Todo fenômeno, ou tragédia duradoura, conduz o humano a uma adaptação à situação, para que a normalidade da alma humana sobreviva. A imperiosa e irresistível necessidade da vida normal nos conduz a isso por caminhos diversos, sendo que dois desses mecanismos são a " normalização" do fato e a indiferença.
Estamos vendo isso com a Covid-19. A longa, persistente, repetição dos números de casos e mortos vai retirando das pessoas, o choque, o espanto, o medo, fazendo com que elas passem a tornar aquilo um ambiente em que a vida normal segue adiante, apesar de sua existência. Como o sol para os que habitam o deserto, ou o gelo, para os que habitam os polos. É a " normalização" do anormal.

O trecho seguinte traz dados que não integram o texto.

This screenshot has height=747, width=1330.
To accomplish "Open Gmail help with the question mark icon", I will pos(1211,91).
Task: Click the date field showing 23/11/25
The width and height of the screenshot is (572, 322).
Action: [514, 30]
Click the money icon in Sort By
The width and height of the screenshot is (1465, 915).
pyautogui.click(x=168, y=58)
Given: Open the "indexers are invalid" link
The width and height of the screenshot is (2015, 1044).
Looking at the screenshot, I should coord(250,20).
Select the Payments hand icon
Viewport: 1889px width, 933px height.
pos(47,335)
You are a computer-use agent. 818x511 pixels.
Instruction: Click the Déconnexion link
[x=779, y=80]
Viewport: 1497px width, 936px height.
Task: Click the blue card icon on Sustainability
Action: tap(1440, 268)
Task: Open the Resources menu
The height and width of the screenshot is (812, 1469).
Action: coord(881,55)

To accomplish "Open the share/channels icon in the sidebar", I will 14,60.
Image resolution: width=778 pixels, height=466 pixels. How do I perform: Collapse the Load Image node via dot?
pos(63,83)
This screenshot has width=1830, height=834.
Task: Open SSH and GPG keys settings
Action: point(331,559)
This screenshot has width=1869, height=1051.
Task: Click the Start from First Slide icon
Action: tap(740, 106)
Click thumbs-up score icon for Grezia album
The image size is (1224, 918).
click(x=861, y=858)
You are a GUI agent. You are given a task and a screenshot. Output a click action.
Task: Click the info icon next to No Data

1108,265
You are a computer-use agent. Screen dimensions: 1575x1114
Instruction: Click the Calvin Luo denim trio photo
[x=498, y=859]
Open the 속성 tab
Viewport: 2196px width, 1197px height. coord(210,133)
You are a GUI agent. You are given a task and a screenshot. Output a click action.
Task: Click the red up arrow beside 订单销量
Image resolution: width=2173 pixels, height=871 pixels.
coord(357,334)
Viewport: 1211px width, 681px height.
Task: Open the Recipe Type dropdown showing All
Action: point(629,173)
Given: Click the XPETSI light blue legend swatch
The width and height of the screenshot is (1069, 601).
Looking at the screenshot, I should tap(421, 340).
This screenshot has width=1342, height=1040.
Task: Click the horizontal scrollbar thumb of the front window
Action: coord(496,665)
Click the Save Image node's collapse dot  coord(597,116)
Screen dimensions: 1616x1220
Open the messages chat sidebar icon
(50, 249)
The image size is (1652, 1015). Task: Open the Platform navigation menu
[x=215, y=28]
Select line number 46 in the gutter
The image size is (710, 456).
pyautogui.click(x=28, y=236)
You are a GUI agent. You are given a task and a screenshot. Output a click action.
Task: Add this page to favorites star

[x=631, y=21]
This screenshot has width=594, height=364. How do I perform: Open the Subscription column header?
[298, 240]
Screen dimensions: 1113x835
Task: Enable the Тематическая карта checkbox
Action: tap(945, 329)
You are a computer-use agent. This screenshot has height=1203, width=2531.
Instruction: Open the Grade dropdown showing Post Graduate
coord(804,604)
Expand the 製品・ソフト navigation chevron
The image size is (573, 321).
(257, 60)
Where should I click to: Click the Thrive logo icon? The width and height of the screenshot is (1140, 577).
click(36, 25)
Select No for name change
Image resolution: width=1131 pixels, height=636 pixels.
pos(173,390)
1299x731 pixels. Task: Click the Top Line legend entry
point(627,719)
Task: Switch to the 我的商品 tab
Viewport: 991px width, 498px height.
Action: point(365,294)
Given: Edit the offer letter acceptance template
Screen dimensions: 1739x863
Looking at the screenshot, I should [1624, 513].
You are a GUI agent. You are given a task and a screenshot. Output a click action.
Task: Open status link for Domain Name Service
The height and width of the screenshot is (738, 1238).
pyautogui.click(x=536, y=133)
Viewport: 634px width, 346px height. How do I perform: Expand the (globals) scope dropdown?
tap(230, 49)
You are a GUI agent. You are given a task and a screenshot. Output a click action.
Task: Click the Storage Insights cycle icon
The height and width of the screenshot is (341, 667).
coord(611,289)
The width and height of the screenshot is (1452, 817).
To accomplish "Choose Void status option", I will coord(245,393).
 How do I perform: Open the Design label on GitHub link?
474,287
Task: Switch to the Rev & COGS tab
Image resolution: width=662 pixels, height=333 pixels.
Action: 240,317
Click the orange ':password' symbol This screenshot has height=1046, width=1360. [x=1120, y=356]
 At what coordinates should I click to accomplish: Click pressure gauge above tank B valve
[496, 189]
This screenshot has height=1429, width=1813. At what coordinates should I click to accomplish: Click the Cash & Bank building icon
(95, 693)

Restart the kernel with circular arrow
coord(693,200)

Por outro lado, se os número iniciais nos espantavam e nos levavam a vigiar diariamente seu crescimento, a partir de determinado ponto, determinada grandeza, ele perde seu poder de impacto. Os 100 mil mortos, uma marca simbólica, ao ser ultrapassada produziu esse efeito. Já há muita gente que não vigia mais os números, que está ficando indiferente a seu crescimento. Não é mais a Covid-19, suas mortes sem luto, sua rotineira repetição, que domina a sociedade, nesse momento, mas as estratégias de retomada da vida normal, como se normal ela fosse. Isso traz o risco de redução do cuidado, queda da vigilância , cobrança aos governos.
É preciso flexibilizar, mas não normalizarmos o avesso para que mantenhamos os cuidados, pois, como diz Guimarães Rosa, a vida é perigosa é na travessia.